Validation in contrived clinical samples
In total, 10 individual saliva specimens were collected from healthy donors and evaluated for the real-time quantitative SARS-CoV-2 colorimetric LAMP assay, and 1 ml of each of the 10 specimens was spiked with γ-irradiated SARS-CoV-2 to produce 5 contrived positive clinical samples with a viral load at 1× the previously established LOD of 5 × 104 ge/ml, corresponding to 50 ge/reaction, and 5 contrived positive samples at 2× the LOD (1 × 105 ge/ml), corresponding to 100 ge/reaction. Unadulterated volumes from each original specimen were assayed identically to serve as a paired nonreactive sample for each contrived positive clinical sample. The 20 samples (10 negative and 10 positive) were randomized and blinded and processed through the entire standardized assay procedure.
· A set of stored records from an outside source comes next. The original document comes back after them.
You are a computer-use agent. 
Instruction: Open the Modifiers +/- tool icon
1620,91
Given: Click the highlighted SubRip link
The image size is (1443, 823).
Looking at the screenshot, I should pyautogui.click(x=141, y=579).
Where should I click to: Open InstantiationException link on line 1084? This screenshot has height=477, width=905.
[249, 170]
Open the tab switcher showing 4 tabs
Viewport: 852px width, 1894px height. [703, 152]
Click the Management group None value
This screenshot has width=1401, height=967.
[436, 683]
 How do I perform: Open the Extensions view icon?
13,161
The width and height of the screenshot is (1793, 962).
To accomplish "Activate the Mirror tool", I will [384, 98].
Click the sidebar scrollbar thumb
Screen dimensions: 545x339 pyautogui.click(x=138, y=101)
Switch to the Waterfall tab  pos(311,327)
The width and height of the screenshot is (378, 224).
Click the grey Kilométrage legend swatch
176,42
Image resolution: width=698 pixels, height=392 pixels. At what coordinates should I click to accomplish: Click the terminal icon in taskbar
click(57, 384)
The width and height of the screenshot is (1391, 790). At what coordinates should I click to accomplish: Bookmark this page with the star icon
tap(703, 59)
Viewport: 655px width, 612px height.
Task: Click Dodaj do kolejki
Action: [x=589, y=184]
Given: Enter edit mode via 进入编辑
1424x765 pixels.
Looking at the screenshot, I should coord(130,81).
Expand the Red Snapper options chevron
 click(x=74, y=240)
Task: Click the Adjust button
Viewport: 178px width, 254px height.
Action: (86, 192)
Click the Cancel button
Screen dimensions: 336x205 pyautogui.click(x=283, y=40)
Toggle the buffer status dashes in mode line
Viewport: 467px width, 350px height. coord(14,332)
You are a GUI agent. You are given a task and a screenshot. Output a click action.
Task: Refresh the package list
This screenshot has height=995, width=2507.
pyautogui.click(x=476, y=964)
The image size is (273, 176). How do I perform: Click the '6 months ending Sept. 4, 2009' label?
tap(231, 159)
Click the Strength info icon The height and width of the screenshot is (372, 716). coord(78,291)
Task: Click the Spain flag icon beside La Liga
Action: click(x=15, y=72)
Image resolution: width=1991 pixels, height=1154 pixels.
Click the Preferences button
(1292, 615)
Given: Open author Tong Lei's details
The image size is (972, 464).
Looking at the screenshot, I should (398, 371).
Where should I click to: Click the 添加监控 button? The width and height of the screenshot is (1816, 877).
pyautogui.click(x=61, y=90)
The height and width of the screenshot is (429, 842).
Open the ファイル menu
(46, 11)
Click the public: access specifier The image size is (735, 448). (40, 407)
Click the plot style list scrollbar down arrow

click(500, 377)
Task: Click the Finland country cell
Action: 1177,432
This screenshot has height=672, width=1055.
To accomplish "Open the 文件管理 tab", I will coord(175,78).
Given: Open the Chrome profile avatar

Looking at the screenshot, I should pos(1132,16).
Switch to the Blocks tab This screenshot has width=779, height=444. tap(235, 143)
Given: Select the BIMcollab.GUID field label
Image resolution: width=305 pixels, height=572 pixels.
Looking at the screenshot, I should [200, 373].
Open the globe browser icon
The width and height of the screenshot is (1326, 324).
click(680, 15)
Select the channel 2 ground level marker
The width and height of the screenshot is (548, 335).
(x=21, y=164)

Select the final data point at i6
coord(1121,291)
For every saliva sample (n = 20), an 8-assay diagnostic test panel was performed to simultaneously test 2 replicates each of the test sample, IC, PC, and NC. Saliva samples were tested for SARS-CoV-2 N-gene and human β-actin (IC). PCs contained 2.1 × 106 ge/reaction of synthetic SARS-CoV-2 RNA (BEI 52358) dissolved in deionized water, and deionized water no-template NCs were both tested for the N-gene. Each reaction in the panel contained 2 μl of sample, 40 mM GuHCl, and standard colorimetric master mix and primer concentrations as previously described. Assays were carried out and interpreted blind to the experimenter. The corresponding viral load in each sample for analysis was revealed at the end of the experiment only after the samples had been analyzed by quantitative colorimetric LAMP. The results of each diagnostic panel were interpreted by the experimenter both visually, following the manufacturer’s protocol, and quantitatively based on luminance signals for each individual LAMP assay.
RESULTS
LAMP assay conditions and primers
The primer sets (E1, N2) and gene targets are identical to those used in New England Biolabs SARS-CoV-2 Rapid Colorimetric LAMP Detection Assay (NEB E2109) released as a research use only kit in July of 2020. 26,31 Shortly thereafter, these primers were utilized in a British technology called LamPORE developed by Oxford Nanopore (Oxford, UK) in an agreement with the United Kingdom Department of Health and Social Care announced August 2020.32 LamPORE uses Oxford Nanopore's DNA/RNA sequencing technology to precisely identify amplified sections of the SARS-CoV-2 virus after it has been targeted, barcoded, and amplified using Reverse Transcriptase LAMP (RT-LAMP) with E1 and N2 primers. During the validation of this technology as a large-scale screening approach inclusivity was evaluated in silico by aligning the primers to 46,872 human SARS-CoV-2 genomes, resulting in 100% match for most sequences and pooled percent coverage of 98.7% for E1 and 97.6% for N2.33 Cross-reactivity was similarly evaluated for approximately 50 nontarget common viruses. Most importantly, the E-gene primer set matched > 90% with SARS-CoV (which is closely related to SARS-CoV-2), but the N2 primer sets matched only 74% of the total sequence length of the SARS-CoV-2 primers. The investigators claim, since SARS-CoV is not known to be currently circulating in populations, the likelihood of a false-positive is (at present) low.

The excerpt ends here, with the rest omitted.